Pipeline infrastructure bottlenecks costs Canada billions of dollars

Fraser Institute report calls for urgent action, streamlining of infrastructure.

September 23, 2013   by PLANT STAFF

CALGARY — Canada’s economy loses tens of millions of dollars daily because pipeline bottlenecks choke access to more lucrative markets for Western Canadian conventional heavy crude oil and oil sands bitumen, says a study by the Fraser Institute.

The Canadian public policy think-tank with offices across Canada notes in The Canadian Oil Transport Conundrum report that most Western crude sells at a discount in the US midcontinent region, where oil pipelines are generally operating at or close to full capacity.

From 2011 through May 2013 Western Canadian Select heavy crude oil sold in the mid-continent region at an average US$36 below the price for North Sea sweet light crude, a world benchmark.

Mexican Mayan crude oil, similar to Western Canadian conventional heavy crude, sold in the US Gulf region at a “modest discount” to the world price.
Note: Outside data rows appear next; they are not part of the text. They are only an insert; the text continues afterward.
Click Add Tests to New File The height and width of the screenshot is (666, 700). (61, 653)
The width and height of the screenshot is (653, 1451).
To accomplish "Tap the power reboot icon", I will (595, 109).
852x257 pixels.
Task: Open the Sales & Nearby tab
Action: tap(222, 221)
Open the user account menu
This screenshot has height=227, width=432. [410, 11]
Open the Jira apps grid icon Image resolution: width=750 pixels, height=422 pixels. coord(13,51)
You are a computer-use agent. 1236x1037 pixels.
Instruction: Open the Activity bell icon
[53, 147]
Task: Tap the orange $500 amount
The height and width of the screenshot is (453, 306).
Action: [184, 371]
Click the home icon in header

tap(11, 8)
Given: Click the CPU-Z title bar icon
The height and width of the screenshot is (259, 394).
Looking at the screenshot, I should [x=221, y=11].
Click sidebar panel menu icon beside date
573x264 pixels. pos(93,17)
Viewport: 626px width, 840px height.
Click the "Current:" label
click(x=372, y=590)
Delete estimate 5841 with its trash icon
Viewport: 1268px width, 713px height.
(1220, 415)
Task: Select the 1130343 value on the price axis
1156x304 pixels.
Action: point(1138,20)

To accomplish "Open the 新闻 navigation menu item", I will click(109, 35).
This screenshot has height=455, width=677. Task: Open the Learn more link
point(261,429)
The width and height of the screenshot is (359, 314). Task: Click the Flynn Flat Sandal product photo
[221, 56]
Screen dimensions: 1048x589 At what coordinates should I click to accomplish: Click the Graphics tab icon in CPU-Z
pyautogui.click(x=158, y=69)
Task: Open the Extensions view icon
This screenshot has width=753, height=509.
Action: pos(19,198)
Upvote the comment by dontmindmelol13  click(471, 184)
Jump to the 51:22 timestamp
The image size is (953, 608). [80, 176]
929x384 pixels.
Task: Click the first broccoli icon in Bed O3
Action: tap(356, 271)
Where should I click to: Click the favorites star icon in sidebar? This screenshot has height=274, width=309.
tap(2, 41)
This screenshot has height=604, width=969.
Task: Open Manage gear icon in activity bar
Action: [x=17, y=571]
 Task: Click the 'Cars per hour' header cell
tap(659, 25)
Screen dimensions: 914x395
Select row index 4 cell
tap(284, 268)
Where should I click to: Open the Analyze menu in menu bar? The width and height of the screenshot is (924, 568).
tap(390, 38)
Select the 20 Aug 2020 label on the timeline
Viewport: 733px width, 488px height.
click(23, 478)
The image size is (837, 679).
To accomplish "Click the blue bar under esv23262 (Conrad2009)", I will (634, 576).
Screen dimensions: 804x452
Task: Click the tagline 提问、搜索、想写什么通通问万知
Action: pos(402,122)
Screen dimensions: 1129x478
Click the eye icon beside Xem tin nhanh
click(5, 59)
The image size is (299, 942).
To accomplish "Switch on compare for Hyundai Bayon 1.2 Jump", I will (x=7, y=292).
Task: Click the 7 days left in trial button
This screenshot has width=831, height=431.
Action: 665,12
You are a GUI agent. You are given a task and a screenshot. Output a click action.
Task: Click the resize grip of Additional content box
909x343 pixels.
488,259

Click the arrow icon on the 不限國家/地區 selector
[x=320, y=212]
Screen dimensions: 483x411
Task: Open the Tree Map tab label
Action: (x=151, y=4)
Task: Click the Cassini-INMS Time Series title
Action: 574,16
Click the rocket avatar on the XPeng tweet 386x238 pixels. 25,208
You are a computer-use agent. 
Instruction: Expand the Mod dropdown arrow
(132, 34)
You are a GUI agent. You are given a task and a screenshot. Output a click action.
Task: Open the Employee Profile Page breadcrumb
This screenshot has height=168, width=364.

The Brent price marker discount to North Sea light crude was only $14 US a barrel during the 2008-2010 period. Since then, Western Canadian Select has not increased in price at the same pace as Brent.

The study describes as an example in the fourth quarter of 2012, Canada exported conventional heavy crude and bitumen blends at a combined production rate of 1.27 million barrels a day. At an average US$37 per barrel discount to the Brent price, Canada was losing $47 million a day, implying $17 billion a year.

The Fraser Institute says Even the proposed Keystone XL pipeline won’t resolve the problem because Canadian producers would still have to compete for capacity in the line with surging US shale oil production from North Dakota and a number of other states.

Study author Gerry Angevine, senior fellow in the Fraser Institute’s Centre for Natural Resource Studies, warned the situation will become more acute as investment in the oil sands continues.

The National Energy Board projects Canadian oil production will nearly double by 2030 with most of the increase coming from Alberta.

The study, calling for urgent action, recommends a “proactive policy approach” including streamlined pipeline construction regulations and federal efforts to achieve Aboriginal acceptance of increased pipeline capacity.